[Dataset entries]
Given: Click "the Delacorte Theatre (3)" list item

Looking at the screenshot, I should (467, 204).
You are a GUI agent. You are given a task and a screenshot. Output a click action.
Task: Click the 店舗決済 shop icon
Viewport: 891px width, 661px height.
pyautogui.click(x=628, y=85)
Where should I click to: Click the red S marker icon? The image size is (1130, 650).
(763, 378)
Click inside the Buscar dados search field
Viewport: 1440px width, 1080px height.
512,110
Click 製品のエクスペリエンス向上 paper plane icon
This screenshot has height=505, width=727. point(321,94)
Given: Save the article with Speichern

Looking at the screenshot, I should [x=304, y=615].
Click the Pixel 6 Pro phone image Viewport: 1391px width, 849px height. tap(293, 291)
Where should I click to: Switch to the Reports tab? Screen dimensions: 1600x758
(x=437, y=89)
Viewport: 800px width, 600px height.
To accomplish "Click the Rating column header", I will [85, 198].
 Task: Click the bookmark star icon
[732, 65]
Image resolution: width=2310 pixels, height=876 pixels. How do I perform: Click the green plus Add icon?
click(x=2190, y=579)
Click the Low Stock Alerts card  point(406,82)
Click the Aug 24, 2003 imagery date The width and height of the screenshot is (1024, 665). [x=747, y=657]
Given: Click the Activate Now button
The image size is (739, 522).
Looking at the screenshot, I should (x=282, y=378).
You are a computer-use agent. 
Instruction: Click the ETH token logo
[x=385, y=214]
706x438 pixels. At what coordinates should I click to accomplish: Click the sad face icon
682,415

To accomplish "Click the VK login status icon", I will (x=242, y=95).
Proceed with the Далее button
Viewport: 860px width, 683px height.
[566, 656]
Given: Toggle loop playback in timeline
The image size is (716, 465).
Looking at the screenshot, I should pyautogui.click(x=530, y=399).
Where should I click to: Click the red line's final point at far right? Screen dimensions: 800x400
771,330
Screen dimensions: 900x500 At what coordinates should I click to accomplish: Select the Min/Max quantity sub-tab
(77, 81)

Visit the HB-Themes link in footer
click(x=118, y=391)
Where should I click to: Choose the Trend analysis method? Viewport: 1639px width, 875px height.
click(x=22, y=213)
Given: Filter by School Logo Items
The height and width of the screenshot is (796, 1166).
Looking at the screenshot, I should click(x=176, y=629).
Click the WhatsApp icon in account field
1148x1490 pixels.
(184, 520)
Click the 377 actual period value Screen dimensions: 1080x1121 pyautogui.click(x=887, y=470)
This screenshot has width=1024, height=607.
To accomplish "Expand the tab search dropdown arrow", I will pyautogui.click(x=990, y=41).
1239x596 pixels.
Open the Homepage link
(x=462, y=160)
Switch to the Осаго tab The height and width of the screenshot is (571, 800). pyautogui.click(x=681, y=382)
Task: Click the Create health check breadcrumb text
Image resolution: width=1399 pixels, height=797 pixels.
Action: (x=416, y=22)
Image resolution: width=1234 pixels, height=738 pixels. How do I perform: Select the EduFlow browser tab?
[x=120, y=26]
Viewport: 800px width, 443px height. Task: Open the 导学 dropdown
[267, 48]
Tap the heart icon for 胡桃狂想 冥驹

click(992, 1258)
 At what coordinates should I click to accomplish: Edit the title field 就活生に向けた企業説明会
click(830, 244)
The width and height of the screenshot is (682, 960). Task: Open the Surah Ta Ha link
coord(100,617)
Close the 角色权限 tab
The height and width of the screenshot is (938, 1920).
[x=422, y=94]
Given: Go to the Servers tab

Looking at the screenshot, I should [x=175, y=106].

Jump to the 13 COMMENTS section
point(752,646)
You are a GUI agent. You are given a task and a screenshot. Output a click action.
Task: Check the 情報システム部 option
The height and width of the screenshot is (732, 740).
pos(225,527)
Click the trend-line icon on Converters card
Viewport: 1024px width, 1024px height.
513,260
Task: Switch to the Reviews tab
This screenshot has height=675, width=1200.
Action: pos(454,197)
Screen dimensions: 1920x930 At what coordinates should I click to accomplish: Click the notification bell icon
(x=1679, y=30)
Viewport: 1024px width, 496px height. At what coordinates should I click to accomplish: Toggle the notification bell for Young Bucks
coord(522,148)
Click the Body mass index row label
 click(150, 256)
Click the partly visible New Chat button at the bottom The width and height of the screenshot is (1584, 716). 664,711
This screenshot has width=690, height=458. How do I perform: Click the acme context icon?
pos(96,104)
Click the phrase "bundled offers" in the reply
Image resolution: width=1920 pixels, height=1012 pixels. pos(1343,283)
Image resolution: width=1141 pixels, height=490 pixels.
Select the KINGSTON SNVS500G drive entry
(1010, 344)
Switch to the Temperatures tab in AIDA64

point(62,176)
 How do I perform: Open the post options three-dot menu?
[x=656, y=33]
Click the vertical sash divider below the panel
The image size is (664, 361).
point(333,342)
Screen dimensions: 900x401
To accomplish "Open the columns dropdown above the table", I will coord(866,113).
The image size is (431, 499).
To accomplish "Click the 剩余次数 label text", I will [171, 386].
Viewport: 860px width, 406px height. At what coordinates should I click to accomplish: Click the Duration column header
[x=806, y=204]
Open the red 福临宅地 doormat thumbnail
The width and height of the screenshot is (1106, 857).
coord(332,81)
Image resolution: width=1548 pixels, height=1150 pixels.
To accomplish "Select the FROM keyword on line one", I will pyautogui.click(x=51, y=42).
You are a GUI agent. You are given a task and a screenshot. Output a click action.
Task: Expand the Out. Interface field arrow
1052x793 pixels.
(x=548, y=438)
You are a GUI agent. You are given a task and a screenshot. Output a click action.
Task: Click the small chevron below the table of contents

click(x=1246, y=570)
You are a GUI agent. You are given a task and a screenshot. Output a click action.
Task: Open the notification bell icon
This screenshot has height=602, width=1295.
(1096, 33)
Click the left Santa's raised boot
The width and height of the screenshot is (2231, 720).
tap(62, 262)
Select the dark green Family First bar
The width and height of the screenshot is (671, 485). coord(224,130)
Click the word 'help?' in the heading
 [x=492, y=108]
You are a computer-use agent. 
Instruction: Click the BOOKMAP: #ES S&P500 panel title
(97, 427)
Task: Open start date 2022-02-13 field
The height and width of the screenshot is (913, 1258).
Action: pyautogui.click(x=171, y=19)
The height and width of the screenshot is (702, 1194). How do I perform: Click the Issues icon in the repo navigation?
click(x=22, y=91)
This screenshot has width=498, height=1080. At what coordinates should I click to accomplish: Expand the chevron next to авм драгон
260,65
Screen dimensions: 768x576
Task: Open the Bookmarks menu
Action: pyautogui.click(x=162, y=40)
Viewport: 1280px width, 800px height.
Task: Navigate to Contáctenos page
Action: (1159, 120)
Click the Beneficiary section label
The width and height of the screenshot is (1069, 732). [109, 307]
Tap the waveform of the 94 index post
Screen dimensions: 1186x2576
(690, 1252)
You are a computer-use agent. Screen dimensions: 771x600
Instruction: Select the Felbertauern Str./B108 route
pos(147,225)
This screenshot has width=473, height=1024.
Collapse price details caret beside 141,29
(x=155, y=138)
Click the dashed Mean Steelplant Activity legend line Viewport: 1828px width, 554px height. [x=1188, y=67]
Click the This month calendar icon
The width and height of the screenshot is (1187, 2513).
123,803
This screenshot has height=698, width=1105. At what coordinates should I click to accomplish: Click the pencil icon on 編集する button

About this task: Check every line above for the string "arrow" and copy those that have it.

Expected answer:
To accomplish "Expand the tab search dropdown arrow", I will pyautogui.click(x=990, y=41).
Task: Expand the Out. Interface field arrow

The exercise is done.